** begin Records **
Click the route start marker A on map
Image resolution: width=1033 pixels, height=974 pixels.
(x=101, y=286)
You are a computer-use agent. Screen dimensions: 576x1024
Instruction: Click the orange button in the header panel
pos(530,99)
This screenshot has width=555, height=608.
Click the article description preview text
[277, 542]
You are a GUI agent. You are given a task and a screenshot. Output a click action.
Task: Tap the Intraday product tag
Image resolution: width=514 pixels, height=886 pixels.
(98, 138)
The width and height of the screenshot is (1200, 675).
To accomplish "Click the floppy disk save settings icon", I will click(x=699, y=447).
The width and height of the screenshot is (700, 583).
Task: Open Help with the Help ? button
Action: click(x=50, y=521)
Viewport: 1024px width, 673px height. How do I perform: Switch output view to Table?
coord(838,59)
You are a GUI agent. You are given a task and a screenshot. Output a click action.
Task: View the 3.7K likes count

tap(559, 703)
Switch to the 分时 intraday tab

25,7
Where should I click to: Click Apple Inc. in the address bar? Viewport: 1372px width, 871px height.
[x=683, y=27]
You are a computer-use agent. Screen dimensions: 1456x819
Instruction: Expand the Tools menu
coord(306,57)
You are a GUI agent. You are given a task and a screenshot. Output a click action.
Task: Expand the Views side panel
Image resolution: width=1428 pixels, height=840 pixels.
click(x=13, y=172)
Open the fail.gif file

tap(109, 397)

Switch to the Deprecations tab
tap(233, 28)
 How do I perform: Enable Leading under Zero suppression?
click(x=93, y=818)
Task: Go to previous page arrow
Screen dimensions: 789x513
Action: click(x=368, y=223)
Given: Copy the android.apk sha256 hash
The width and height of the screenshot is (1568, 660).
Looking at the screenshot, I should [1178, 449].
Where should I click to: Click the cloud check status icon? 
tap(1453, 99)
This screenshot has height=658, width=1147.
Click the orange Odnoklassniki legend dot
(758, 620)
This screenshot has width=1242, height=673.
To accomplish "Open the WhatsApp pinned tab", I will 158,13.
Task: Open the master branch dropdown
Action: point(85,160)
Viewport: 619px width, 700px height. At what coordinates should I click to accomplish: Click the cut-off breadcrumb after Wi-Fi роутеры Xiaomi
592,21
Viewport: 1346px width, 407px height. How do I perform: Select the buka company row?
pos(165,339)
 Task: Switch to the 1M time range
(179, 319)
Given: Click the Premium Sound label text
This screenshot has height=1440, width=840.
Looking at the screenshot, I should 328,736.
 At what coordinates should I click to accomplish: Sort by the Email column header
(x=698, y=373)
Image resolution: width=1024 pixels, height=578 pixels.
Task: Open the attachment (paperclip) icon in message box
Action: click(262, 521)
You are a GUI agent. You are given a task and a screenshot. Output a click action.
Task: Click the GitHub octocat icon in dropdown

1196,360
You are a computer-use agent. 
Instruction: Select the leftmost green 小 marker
** end Records **
Task prompt » Rewrite the lines above, putting "interface agent" wherever "GUI agent" appears and leaving everything else unchanged.

Result of this exercise »
Click the route start marker A on map
Image resolution: width=1033 pixels, height=974 pixels.
(x=101, y=286)
You are a computer-use agent. Screen dimensions: 576x1024
Instruction: Click the orange button in the header panel
pos(530,99)
This screenshot has width=555, height=608.
Click the article description preview text
[277, 542]
You are a interface agent. You are given a task and a screenshot. Output a click action.
Task: Tap the Intraday product tag
Image resolution: width=514 pixels, height=886 pixels.
(98, 138)
The width and height of the screenshot is (1200, 675).
To accomplish "Click the floppy disk save settings icon", I will click(x=699, y=447).
The width and height of the screenshot is (700, 583).
Task: Open Help with the Help ? button
Action: click(x=50, y=521)
Viewport: 1024px width, 673px height. How do I perform: Switch output view to Table?
coord(838,59)
You are a interface agent. You are given a task and a screenshot. Output a click action.
Task: View the 3.7K likes count

tap(559, 703)
Switch to the 分时 intraday tab

25,7
Where should I click to: Click Apple Inc. in the address bar? Viewport: 1372px width, 871px height.
[x=683, y=27]
You are a computer-use agent. Screen dimensions: 1456x819
Instruction: Expand the Tools menu
coord(306,57)
You are a interface agent. You are given a task and a screenshot. Output a click action.
Task: Expand the Views side panel
Image resolution: width=1428 pixels, height=840 pixels.
click(x=13, y=172)
Open the fail.gif file

tap(109, 397)

Switch to the Deprecations tab
tap(233, 28)
 How do I perform: Enable Leading under Zero suppression?
click(x=93, y=818)
Task: Go to previous page arrow
Screen dimensions: 789x513
Action: click(x=368, y=223)
Given: Copy the android.apk sha256 hash
The width and height of the screenshot is (1568, 660).
Looking at the screenshot, I should [1178, 449].
Where should I click to: Click the cloud check status icon? 
tap(1453, 99)
This screenshot has height=658, width=1147.
Click the orange Odnoklassniki legend dot
(758, 620)
This screenshot has width=1242, height=673.
To accomplish "Open the WhatsApp pinned tab", I will 158,13.
Task: Open the master branch dropdown
Action: point(85,160)
Viewport: 619px width, 700px height. At what coordinates should I click to accomplish: Click the cut-off breadcrumb after Wi-Fi роутеры Xiaomi
592,21
Viewport: 1346px width, 407px height. How do I perform: Select the buka company row?
pos(165,339)
 Task: Switch to the 1M time range
(179, 319)
Given: Click the Premium Sound label text
This screenshot has height=1440, width=840.
Looking at the screenshot, I should 328,736.
 At what coordinates should I click to accomplish: Sort by the Email column header
(x=698, y=373)
Image resolution: width=1024 pixels, height=578 pixels.
Task: Open the attachment (paperclip) icon in message box
Action: click(262, 521)
You are a interface agent. You are given a task and a screenshot. Output a click action.
Task: Click the GitHub octocat icon in dropdown

1196,360
You are a computer-use agent. 
Instruction: Select the leftmost green 小 marker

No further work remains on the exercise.